Task item:
Every record should be written out exactly, please.

#### Data provided ####

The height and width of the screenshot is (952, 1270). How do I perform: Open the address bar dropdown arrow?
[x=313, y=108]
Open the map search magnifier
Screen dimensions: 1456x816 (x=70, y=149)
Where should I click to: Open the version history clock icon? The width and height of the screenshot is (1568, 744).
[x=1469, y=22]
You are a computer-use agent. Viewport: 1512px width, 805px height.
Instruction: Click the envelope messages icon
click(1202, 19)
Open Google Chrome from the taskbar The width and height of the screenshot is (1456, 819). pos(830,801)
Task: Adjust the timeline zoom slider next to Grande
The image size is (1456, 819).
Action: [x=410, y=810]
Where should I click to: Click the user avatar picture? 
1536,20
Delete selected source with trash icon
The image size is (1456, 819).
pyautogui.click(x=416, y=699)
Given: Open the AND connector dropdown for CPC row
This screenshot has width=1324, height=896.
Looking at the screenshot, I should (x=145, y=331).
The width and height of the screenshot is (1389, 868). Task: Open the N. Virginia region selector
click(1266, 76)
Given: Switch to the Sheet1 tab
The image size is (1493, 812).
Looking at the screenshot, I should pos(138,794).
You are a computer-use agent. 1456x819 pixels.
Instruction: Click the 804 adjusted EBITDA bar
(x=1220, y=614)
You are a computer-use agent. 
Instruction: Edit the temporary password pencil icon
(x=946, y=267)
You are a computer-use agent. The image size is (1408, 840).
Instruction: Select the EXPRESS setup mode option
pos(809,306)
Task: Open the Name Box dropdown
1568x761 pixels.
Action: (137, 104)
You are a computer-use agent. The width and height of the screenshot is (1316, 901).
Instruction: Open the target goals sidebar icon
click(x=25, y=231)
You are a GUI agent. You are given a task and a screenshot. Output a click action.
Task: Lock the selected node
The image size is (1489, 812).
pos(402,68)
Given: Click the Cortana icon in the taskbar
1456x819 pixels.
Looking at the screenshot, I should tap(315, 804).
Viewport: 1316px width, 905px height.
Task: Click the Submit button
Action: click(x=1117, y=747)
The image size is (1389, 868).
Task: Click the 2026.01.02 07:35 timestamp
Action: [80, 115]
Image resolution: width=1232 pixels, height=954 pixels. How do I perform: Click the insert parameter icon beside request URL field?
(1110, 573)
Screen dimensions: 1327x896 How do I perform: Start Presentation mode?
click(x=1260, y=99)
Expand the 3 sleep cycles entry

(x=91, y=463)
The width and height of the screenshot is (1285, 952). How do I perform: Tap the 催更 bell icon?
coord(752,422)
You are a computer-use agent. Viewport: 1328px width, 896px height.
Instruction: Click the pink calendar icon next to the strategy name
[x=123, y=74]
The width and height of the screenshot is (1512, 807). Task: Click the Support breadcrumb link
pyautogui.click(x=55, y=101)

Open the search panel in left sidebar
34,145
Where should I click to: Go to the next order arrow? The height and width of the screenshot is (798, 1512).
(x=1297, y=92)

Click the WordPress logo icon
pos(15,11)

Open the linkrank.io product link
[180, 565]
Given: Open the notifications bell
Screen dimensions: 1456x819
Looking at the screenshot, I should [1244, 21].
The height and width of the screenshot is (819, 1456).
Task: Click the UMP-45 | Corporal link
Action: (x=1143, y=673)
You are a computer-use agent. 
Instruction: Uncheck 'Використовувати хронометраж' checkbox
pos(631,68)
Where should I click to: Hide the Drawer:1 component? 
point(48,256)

####

Exercise response:
The height and width of the screenshot is (952, 1270). How do I perform: Open the address bar dropdown arrow?
[x=313, y=108]
Open the map search magnifier
Screen dimensions: 1456x816 (x=70, y=149)
Where should I click to: Open the version history clock icon? The width and height of the screenshot is (1568, 744).
[x=1469, y=22]
You are a computer-use agent. Viewport: 1512px width, 805px height.
Instruction: Click the envelope messages icon
click(1202, 19)
Open Google Chrome from the taskbar The width and height of the screenshot is (1456, 819). pos(830,801)
Task: Adjust the timeline zoom slider next to Grande
The image size is (1456, 819).
Action: [x=410, y=810]
Where should I click to: Click the user avatar picture? 
1536,20
Delete selected source with trash icon
The image size is (1456, 819).
pyautogui.click(x=416, y=699)
Given: Open the AND connector dropdown for CPC row
This screenshot has width=1324, height=896.
Looking at the screenshot, I should (x=145, y=331).
The width and height of the screenshot is (1389, 868). Task: Open the N. Virginia region selector
click(1266, 76)
Given: Switch to the Sheet1 tab
The image size is (1493, 812).
Looking at the screenshot, I should pos(138,794).
You are a computer-use agent. 1456x819 pixels.
Instruction: Click the 804 adjusted EBITDA bar
(x=1220, y=614)
You are a computer-use agent. 
Instruction: Edit the temporary password pencil icon
(x=946, y=267)
You are a computer-use agent. The image size is (1408, 840).
Instruction: Select the EXPRESS setup mode option
pos(809,306)
Task: Open the Name Box dropdown
1568x761 pixels.
Action: (137, 104)
You are a computer-use agent. The width and height of the screenshot is (1316, 901).
Instruction: Open the target goals sidebar icon
click(x=25, y=231)
You are a GUI agent. You are given a task and a screenshot. Output a click action.
Task: Lock the selected node
The image size is (1489, 812).
pos(402,68)
Given: Click the Cortana icon in the taskbar
1456x819 pixels.
Looking at the screenshot, I should tap(315, 804).
Viewport: 1316px width, 905px height.
Task: Click the Submit button
Action: click(x=1117, y=747)
The image size is (1389, 868).
Task: Click the 2026.01.02 07:35 timestamp
Action: [80, 115]
Image resolution: width=1232 pixels, height=954 pixels. How do I perform: Click the insert parameter icon beside request URL field?
(1110, 573)
Screen dimensions: 1327x896 How do I perform: Start Presentation mode?
click(x=1260, y=99)
Expand the 3 sleep cycles entry

(x=91, y=463)
The width and height of the screenshot is (1285, 952). How do I perform: Tap the 催更 bell icon?
coord(752,422)
You are a computer-use agent. Viewport: 1328px width, 896px height.
Instruction: Click the pink calendar icon next to the strategy name
[x=123, y=74]
The width and height of the screenshot is (1512, 807). Task: Click the Support breadcrumb link
pyautogui.click(x=55, y=101)

Open the search panel in left sidebar
34,145
Where should I click to: Go to the next order arrow? The height and width of the screenshot is (798, 1512).
(x=1297, y=92)

Click the WordPress logo icon
pos(15,11)

Open the linkrank.io product link
[180, 565]
Given: Open the notifications bell
Screen dimensions: 1456x819
Looking at the screenshot, I should [1244, 21].
The height and width of the screenshot is (819, 1456).
Task: Click the UMP-45 | Corporal link
Action: (x=1143, y=673)
You are a computer-use agent. 
Instruction: Uncheck 'Використовувати хронометраж' checkbox
pos(631,68)
Where should I click to: Hide the Drawer:1 component? 
point(48,256)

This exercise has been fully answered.